== EXTRACT PROVIDED ==
----------------

This all ties into the lead officer assigned to the Merriman disappearance, Detective Clyde Hunt. Unable to locate Alyssa and bring her home, Hunt has been consumed by the case. He’s immersed himself so deeply and become so obsessed that he’s lost his wife and alienated his son. Being so determined to close the file, he’s remained close to the Merriman family and because of this, rumors have swirled that he’s harboring feelings for Katherine.
This only scratches the surface of what’s going on within these tightly edited 413 pages. At the risk of spoiling things, I’ll leave it there.
In The Last Child, Hart showcases a rich cast of supporting characters, all of whom are put through the wringer so to speak. The book itself is as much about the actions and reactions of each individual as it is about the disappearance of Alyssa Merriman. It almost feels like a literary Rubik’s Cube with each character trying to solve his or her own particular problem and by doing so, they’re screwing it up for everyone else when they shift directions.

----------------

== STORED ROWS ==
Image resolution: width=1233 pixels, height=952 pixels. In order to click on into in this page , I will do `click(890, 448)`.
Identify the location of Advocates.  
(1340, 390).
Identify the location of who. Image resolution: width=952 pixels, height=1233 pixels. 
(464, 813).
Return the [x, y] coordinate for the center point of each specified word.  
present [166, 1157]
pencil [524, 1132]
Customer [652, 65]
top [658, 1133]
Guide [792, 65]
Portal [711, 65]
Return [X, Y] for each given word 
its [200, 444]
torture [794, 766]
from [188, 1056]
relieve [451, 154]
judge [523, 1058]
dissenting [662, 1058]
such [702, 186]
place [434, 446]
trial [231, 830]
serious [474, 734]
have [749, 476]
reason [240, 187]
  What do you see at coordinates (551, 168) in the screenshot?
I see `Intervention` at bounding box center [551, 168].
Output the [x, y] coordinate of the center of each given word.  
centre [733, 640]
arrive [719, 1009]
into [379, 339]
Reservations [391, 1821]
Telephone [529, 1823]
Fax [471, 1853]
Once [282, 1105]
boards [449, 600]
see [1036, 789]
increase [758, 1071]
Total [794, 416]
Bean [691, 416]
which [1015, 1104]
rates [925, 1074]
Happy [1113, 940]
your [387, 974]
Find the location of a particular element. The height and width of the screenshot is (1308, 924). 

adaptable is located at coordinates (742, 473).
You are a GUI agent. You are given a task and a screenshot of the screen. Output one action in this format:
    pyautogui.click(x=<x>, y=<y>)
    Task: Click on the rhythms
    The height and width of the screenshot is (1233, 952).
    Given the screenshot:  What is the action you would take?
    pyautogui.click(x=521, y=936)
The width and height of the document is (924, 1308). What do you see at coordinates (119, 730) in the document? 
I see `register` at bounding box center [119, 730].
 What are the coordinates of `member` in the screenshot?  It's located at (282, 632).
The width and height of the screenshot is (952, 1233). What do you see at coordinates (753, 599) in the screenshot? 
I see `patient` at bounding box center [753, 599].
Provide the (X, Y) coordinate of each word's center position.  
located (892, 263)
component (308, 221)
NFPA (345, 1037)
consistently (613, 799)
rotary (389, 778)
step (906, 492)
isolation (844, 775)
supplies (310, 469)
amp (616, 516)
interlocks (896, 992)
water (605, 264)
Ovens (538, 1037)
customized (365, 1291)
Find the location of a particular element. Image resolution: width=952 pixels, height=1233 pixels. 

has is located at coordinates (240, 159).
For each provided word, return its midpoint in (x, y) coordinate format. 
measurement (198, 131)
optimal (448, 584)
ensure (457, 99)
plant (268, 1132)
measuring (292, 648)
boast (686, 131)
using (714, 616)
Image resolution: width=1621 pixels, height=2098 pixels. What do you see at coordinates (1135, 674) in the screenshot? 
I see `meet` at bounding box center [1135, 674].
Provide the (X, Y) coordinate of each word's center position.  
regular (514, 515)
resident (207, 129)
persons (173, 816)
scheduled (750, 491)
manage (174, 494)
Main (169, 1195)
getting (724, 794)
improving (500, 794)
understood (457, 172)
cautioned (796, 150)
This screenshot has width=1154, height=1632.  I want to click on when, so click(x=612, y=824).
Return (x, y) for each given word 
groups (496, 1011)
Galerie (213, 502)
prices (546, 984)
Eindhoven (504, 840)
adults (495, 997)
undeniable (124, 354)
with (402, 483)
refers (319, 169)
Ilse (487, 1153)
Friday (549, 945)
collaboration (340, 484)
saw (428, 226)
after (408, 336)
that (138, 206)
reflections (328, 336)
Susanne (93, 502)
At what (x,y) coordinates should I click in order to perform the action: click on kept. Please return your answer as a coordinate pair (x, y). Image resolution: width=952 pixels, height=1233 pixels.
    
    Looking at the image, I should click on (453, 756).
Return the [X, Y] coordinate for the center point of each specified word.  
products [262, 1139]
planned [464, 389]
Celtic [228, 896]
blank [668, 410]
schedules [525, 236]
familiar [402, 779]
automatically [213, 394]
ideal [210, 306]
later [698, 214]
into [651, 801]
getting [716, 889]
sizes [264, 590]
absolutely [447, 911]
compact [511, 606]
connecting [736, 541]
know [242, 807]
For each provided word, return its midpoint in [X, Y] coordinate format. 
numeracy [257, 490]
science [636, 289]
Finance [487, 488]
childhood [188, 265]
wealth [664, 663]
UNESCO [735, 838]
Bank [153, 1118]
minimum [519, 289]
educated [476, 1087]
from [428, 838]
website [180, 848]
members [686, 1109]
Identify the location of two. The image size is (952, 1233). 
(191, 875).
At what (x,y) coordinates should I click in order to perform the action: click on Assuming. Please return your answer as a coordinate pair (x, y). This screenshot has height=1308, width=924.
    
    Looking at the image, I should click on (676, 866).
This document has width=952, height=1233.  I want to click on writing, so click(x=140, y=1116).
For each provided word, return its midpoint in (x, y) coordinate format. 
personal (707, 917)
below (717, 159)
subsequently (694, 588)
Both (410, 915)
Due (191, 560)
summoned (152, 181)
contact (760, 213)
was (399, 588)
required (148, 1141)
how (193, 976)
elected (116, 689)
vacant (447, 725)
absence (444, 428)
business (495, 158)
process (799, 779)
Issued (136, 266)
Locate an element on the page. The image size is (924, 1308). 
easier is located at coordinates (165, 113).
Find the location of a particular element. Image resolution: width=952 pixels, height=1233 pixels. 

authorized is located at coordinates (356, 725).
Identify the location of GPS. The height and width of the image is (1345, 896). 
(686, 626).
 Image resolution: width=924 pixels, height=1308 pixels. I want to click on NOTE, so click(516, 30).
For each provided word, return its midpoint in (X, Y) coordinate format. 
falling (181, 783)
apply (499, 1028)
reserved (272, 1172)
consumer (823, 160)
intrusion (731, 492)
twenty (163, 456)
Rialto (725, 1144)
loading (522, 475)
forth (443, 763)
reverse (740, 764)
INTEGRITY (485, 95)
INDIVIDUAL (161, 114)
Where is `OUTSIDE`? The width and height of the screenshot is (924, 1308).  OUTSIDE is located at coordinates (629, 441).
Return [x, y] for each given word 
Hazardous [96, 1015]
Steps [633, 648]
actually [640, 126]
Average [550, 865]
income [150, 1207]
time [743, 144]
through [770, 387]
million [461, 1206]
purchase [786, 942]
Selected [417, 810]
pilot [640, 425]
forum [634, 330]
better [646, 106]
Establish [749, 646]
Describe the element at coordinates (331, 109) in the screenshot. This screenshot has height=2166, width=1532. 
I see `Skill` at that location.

----------------

== THE REQUEST ==
Name every character from the book that the review excerpt identifies by name. The entries come from a separate source unrelated to the review excerpt.

== CORRECT OUTPUT ==
- Clyde Hunt
- Alyssa Merriman
- Katherine